Department of Epidemiology, Biostatistics and Prevention Institute, University of Zürich, Zürich, Switzerland/ Swiss Multiple Sclerosis Registry, Epidemiology, Biostatistics and Prevention Institute, University of Zürich, Zürich, Switzerland.
Clinical Trial Unit, University Hospital Basel, Basel, Switzerland.
Mult Scler. 2021 Mar;27(3):439-448. doi: 10.1177/1352458520918489. Epub 2020 May 28.
Disability progression independent of relapses (PIRA) has been described as a frequent phenomenon in relapsing-remitting multiple sclerosis (RRMS).
To compare the occurrence of disability progression in relapse-free RRMS patients on interferon-beta/glatiramer acetate (IFN/GA) versus fingolimod.
This study is based on data from the Swiss association for joint tasks of health insurers. Time to relapse and 12-month confirmed disability progression were compared between treatment groups using multivariable Cox regression analysis with confounder adjustment. Inverse-probability weighting was applied to correct for the bias that patients on fingolimod have a higher chance to remain relapse-free than patients on IFN/GA.
We included 1640 patients (64% IFN/GA, 36% fingolimod, median total follow-up time = 4-5 years). Disease-modifying treatment (DMT) groups were well balanced with regard to potential confounders. Disability progression was observed in 155 patients (8.8%) on IFN/GA and 51 (7.6%) on fingolimod, of which 44 and 23 were relapse-free during the initial DMT, respectively. Adjusted standard regression analysis on all patients indicated that those on fingolimod experience less frequently disability progression compared with IFN/GA (hazard ratio = 0.53 (95% confidence interval = 0.37-0.76)). After bias correction, this was also true for patients without relapses (hazard ratio=0.56 (95% confidence interval = 0.32-0.98).
Our analysis indicates that fingolimod is superior to IFN/GA in preventing disability progression in both relapsing , young, newly diagnosed RRMS patients.
复发缓解型多发性硬化症(RRMS)中,残疾进展与复发无关(PIRA)被描述为一种常见现象。
比较干扰素-β/醋酸格拉替雷(IFN/GA)与芬戈莫德治疗无复发 RRMS 患者的残疾进展发生率。
本研究基于瑞士联合健康保险公司协会的数据。采用多变量 Cox 回归分析,通过混杂因素调整比较治疗组之间的复发时间和 12 个月确认的残疾进展。应用逆概率加权法纠正偏倚,即芬戈莫德组患者保持无复发的可能性高于 IFN/GA 组患者。

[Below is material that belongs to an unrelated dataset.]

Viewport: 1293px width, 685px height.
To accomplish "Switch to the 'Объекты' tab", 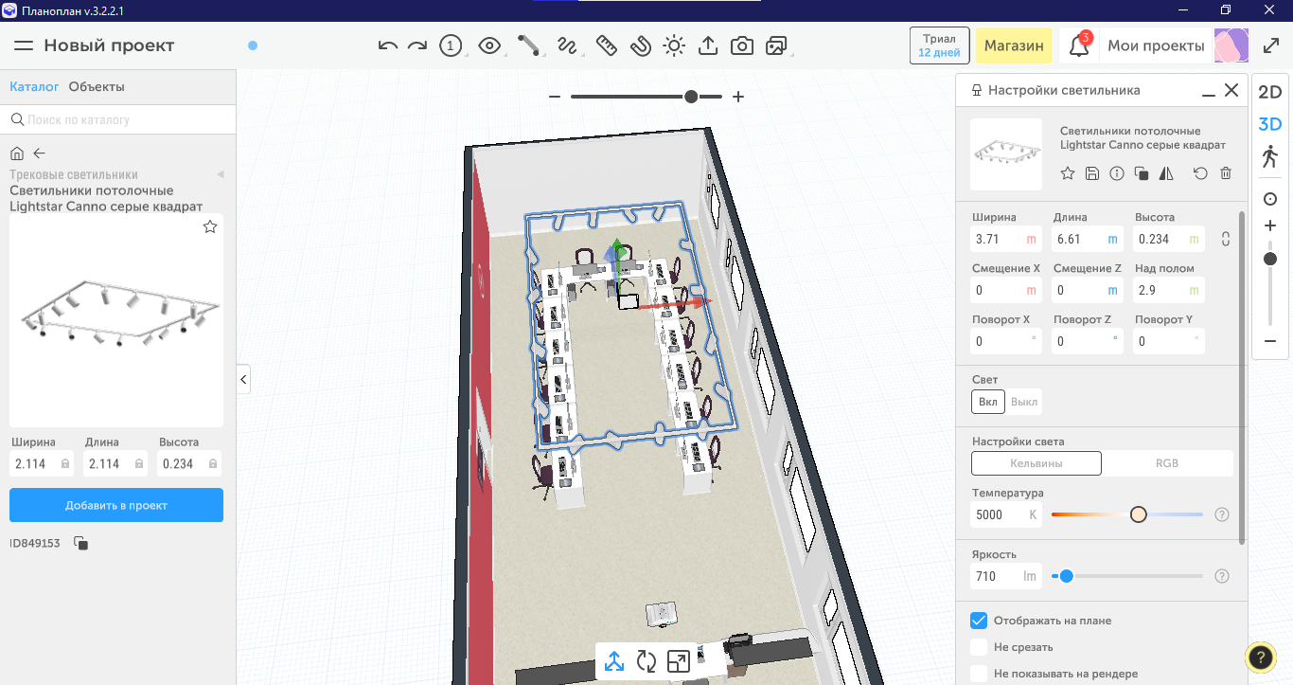I will [97, 87].
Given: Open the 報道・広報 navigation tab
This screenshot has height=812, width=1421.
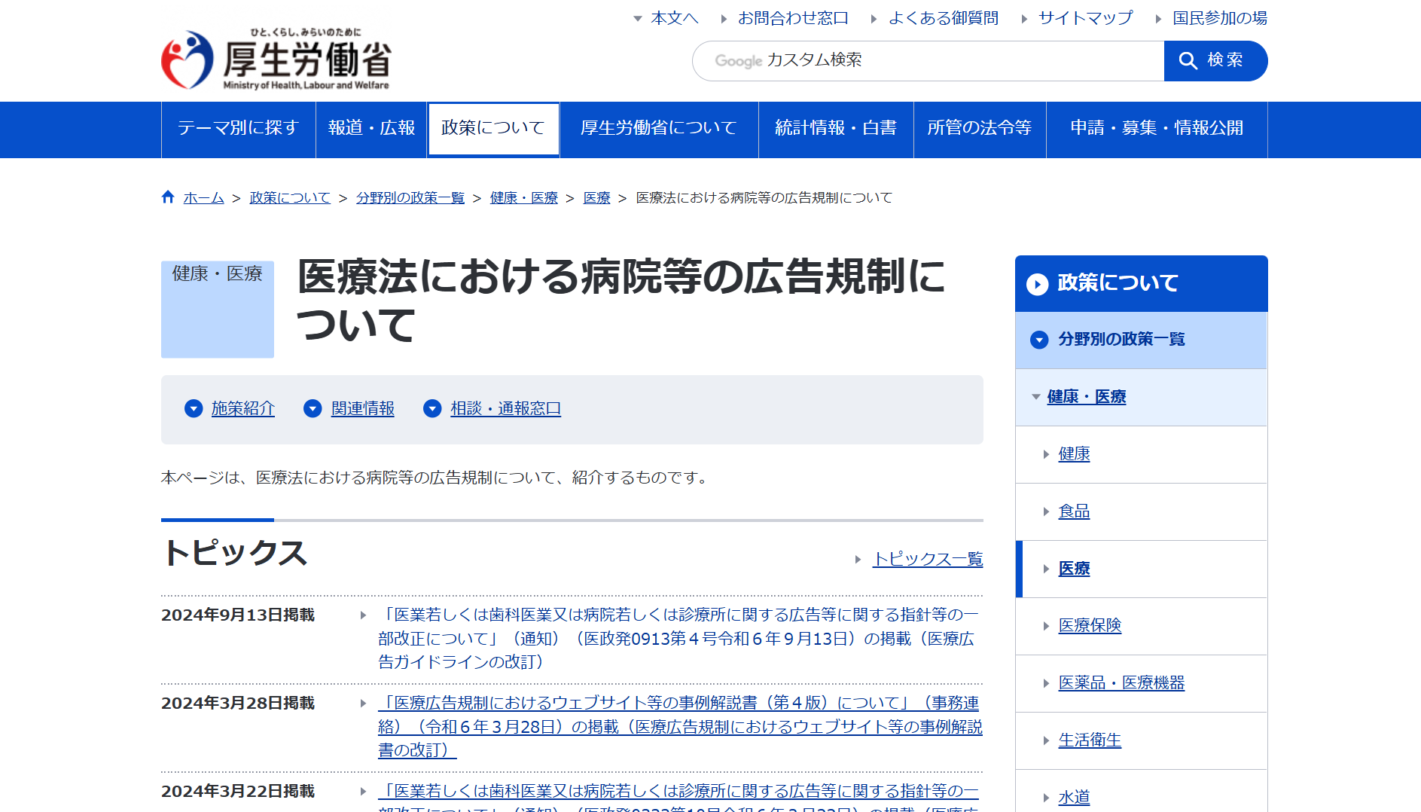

我们纳入了 1640 名患者(64% IFN/GA,36%芬戈莫德,中位总随访时间=4-5 年)。DMT 组在潜在混杂因素方面具有良好的平衡性。在 IFN/GA 组中有 155 名(8.8%)和在芬戈莫德组中有 51 名(7.6%)患者发生残疾进展,其中 44 名和 23 名在初始 DMT 期间无复发。对所有患者进行的调整标准回归分析表明,与 IFN/GA 相比,芬戈莫德组发生残疾进展的频率较低(风险比=0.53(95%置信区间=0.37-0.76))。在偏倚校正后,对于无复发的患者也是如此(风险比=0.56(95%置信区间=0.32-0.98))。
我们的分析表明,在新发 RRMS 患者中,芬戈莫德在预防残疾进展方面优于 IFN/GA,无论是否有复发。